Buku versi digital alias E-Book telah berlayar dan berkembang di Indonesia pada 20 tahun terakhir. Bukan hanya tergolong sebagai sarana yang praktis, melainkan memang sudah terbukti membantu dan memudahkan pembaca untuk memenuhi ragam kebutuhan, terlebih dalam aktivitas pembelajaran.
Meski demikian, lagi-lagi sama halnya dengan buku cetak, E-Book juga tidak bisa lepas dan bebas dari tantangan pembajakan.
Majunya dunia teknologi kerap dimanfaatkan oknum untuk mendapatkan file E-Book dan menyebarluaskan secara ilegal, alias dijual secara cuma-cuma dengan harga yang tidak masuk akal dan tentunya tidak memiliki izin secara resmi.
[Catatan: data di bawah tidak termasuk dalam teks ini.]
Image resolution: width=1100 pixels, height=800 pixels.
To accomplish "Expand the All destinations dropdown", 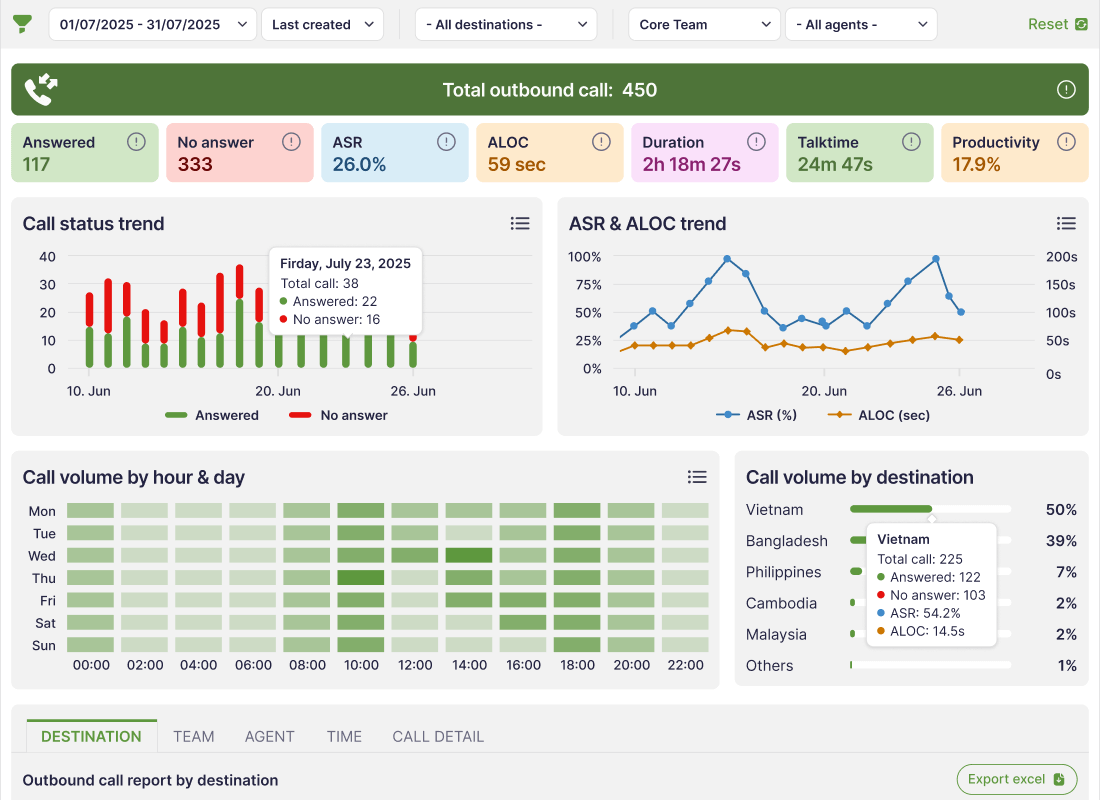I will (505, 24).
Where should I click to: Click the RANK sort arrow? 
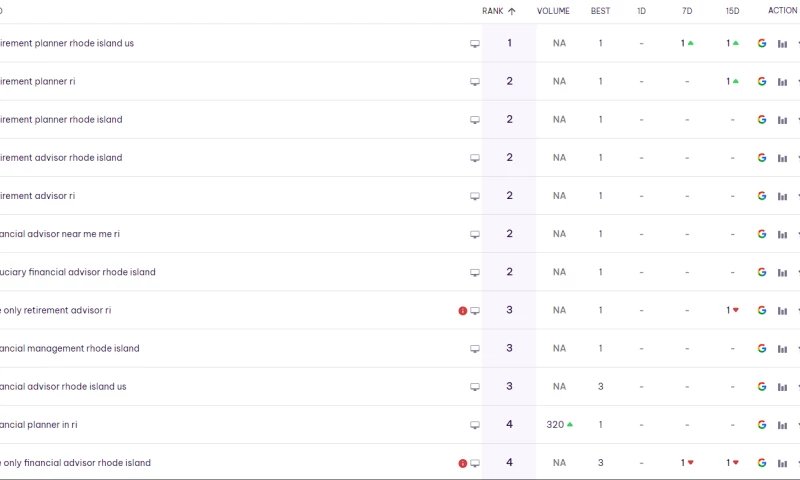point(512,11)
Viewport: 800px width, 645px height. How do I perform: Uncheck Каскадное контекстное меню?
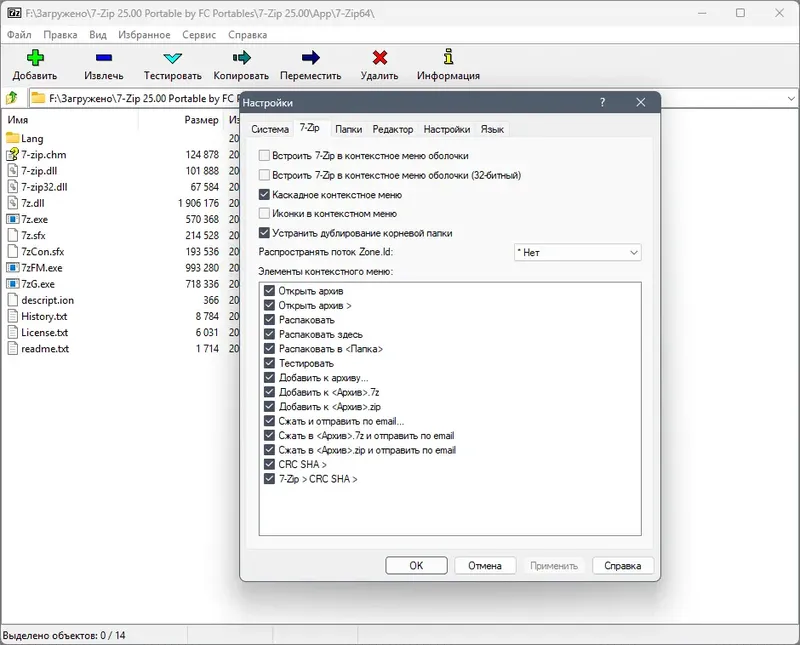point(264,194)
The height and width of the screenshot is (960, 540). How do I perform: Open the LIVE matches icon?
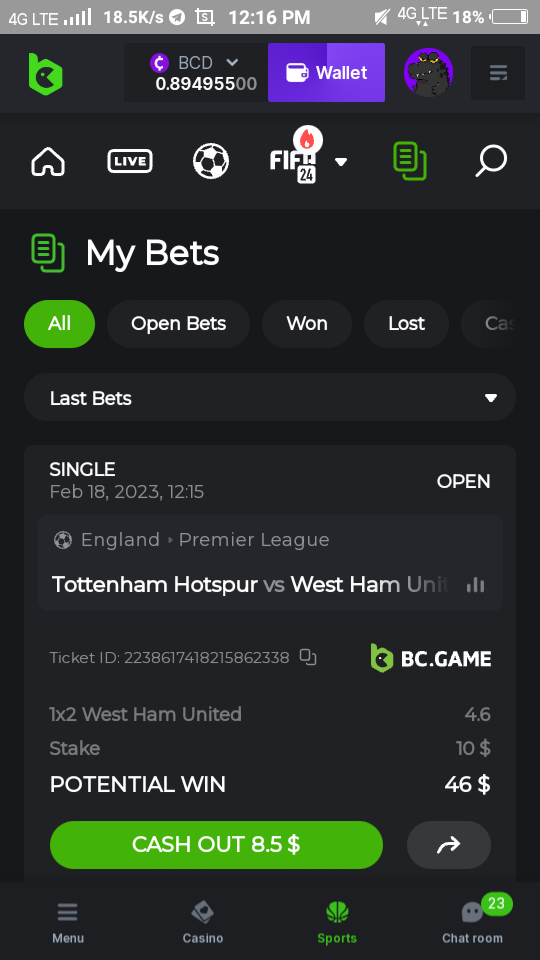pyautogui.click(x=130, y=162)
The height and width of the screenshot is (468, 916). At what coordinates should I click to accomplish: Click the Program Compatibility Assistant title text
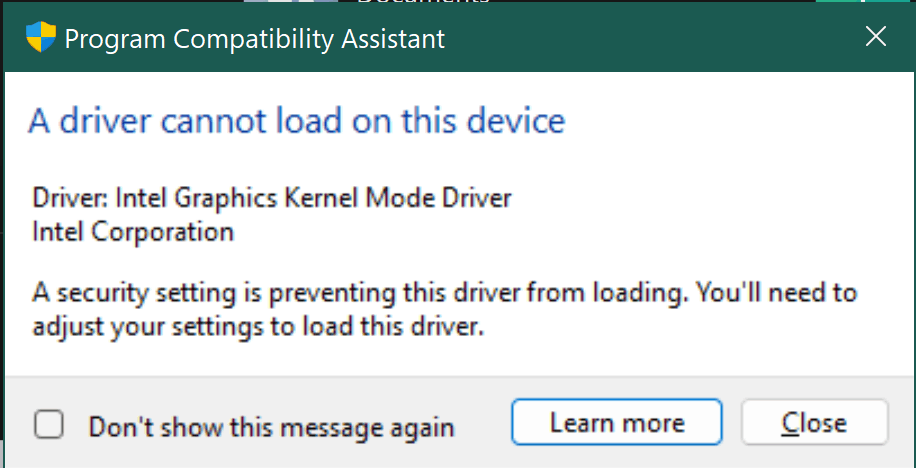click(255, 39)
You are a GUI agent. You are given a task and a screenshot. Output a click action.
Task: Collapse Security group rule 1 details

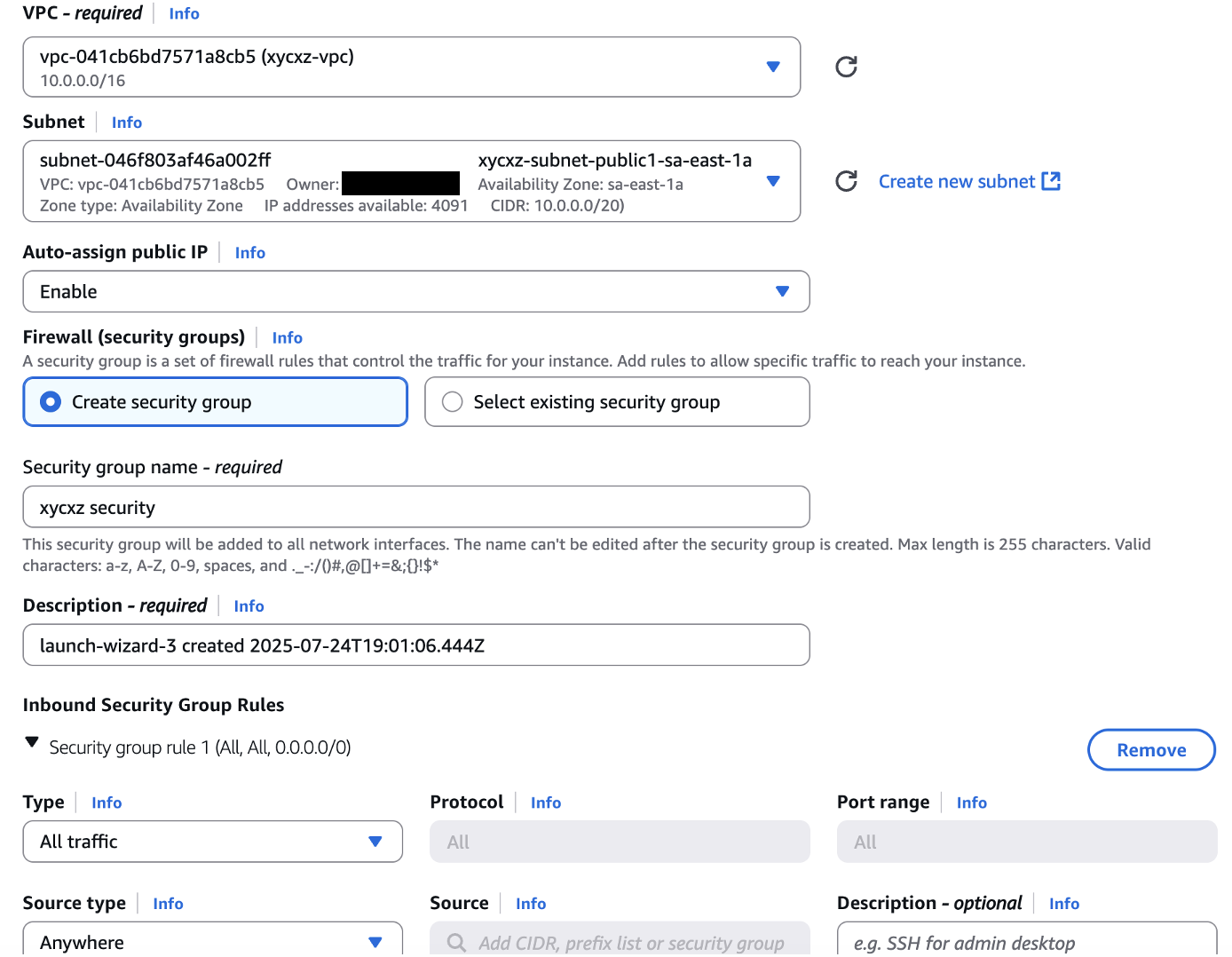tap(32, 741)
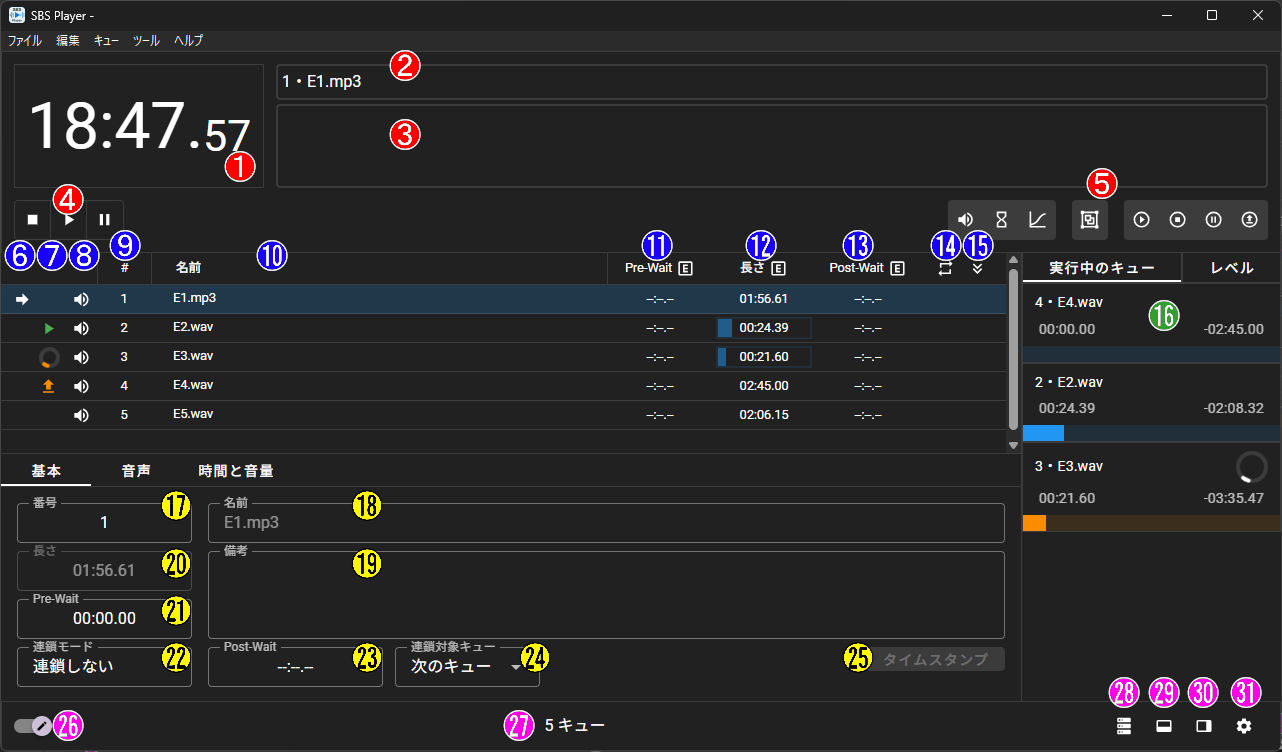Toggle the edit mode switch

coord(33,726)
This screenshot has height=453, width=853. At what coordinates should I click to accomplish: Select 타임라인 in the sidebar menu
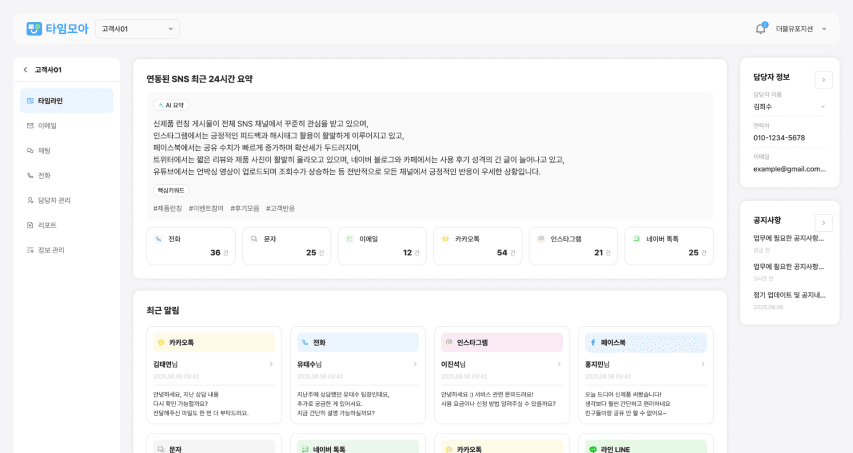coord(66,101)
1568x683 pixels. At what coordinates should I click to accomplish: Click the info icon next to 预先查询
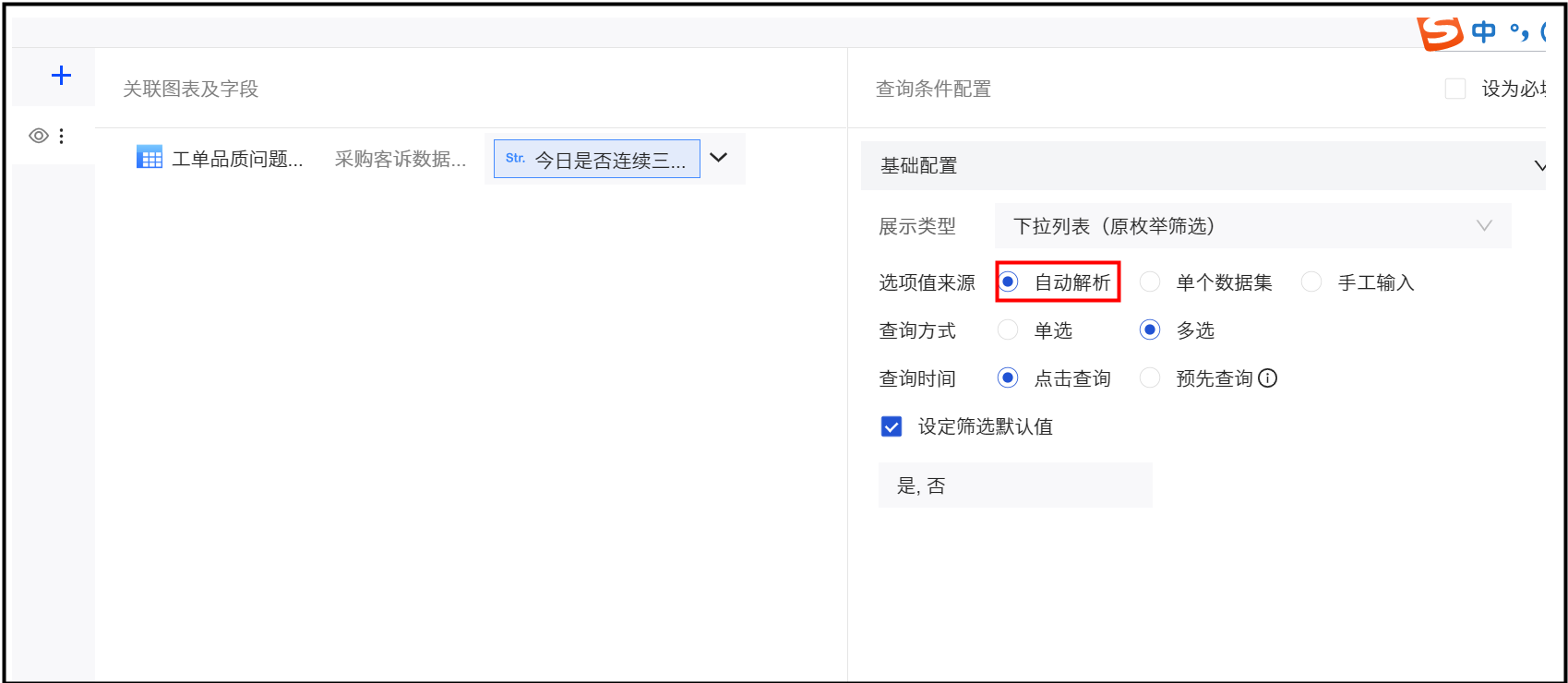point(1268,378)
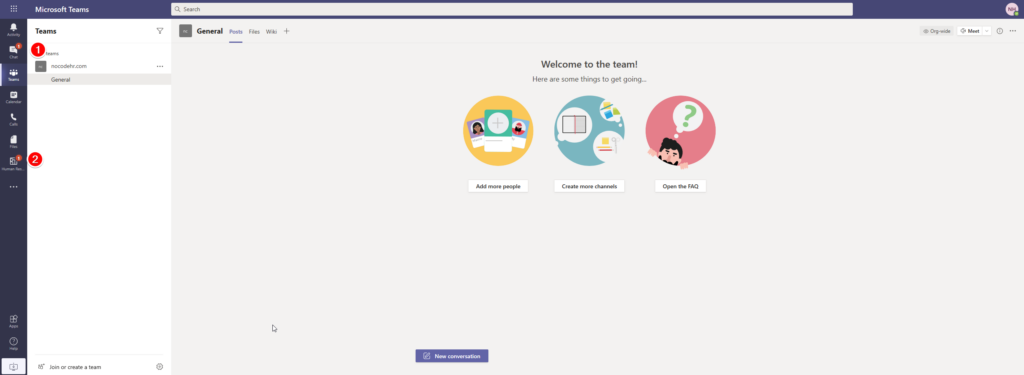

Aksi pembajakan inilah yang pada akhirnya sangat sulit untuk dibendung. Bagaimana tidak, bukan hanya dari sisi pengedar saja yang secara terang-terangan menyatakan dan mengaku menjual E-Book bajakan, melainkan juga dari sisi pembaca yang kerap mencari buku bacaan dalam versi digital (E-Book) tetapi scanan / bajakan, terlebih dengan sikap santai dan blak-blakan.
Ketidaktahuan dan Tidak Bisa Membedakan Kerap Menjadi SatuÂ
Seperti 4 hari lalu yang terjadi di toko online saya, di mana customer datang dan bertanya, "Yg scannan ada?". Sebagai penjual buku bekas agaknya kaget ketika mendengar pertanyaan tersebut. Sebab, setiap buku yang saya pasarkan selalu menggunakan judul yang jelas sebagai penanda produk original, yakni terselip kata kunci 'Original'.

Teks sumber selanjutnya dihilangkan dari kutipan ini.